So, I'm sure our story isn't too different than most in this forum. My wife and I met about seven years ago and began dating almost immediately. The first three months or so were on fire with passion, lust, and incredible sex. I couldn't believe I could want a woman as badly as I did her.

We moved in together about two months into the relationship, and it was after the first month of living together that things began to change. Her interest in sex took a dive, which only heightened my longing for her. Isn't it one of nature's cruelest tricks, that the two are usually so inversely proportional? At any rate, our relationship declined over the course of the next five months or so, to the point that we decided to wait out our lease and call it quits thereafter.

But...

Things literally changed overnight. We still don't know to what to credit the change, but we found ourselves suddenly deeply in love, completely committed to what we found to be our best friend and companion. But, there was a dark side to the relationship, a stain that would continue to haunt us for the balance of going on six and a half years.

We married a year and a half into the relationship. In summary, our sex life was a constant struggle leading up to and beyond the wedding: she being hardly interested, me obsessing about the lack thereof.

It's a strange position to be in. We are very much in love with each other, and couldn't imagine being apart. We are the best of friends, and talk candidly about anything and everything, including our sexual dysfunction (up to a point). We spend every minute together that we can, because we want to. I can't imagine a better situation than being married to someone who is so much my soul mate. That is, except for sex.

So, we are caught in this pattern of friendship, which is wonderful, but completely awkward when it comes to our physical relationship. I've found that I have molded my sexual desires in so many different ways that I now can hardly think of my wife sexually, almost like a coping mechanism. In other words, the more I view our relationship as a friendship, the less I think of her sexually.

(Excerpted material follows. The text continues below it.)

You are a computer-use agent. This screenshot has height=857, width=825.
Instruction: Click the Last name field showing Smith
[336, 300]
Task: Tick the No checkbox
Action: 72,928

Thus, I'm able to put it out of my mind while we're together.

As for my carnal desires, I simply shelve them. I like to think of myself as being in a position where I can't have sex, as if I've been hideously disfigured so that I can't be found attractive. By taking away the possibility of having sex, I think about it less, and am therefore tortured by it less.

I recognize how truly ridiculous the situation is. But, I love my marriage and will do anything to preserve it. If I have to perform a mental castration to accomplish that, then, unfortunately, so be it.

Whew!!! I've never put that into words. Sure feels good to get that off my chest!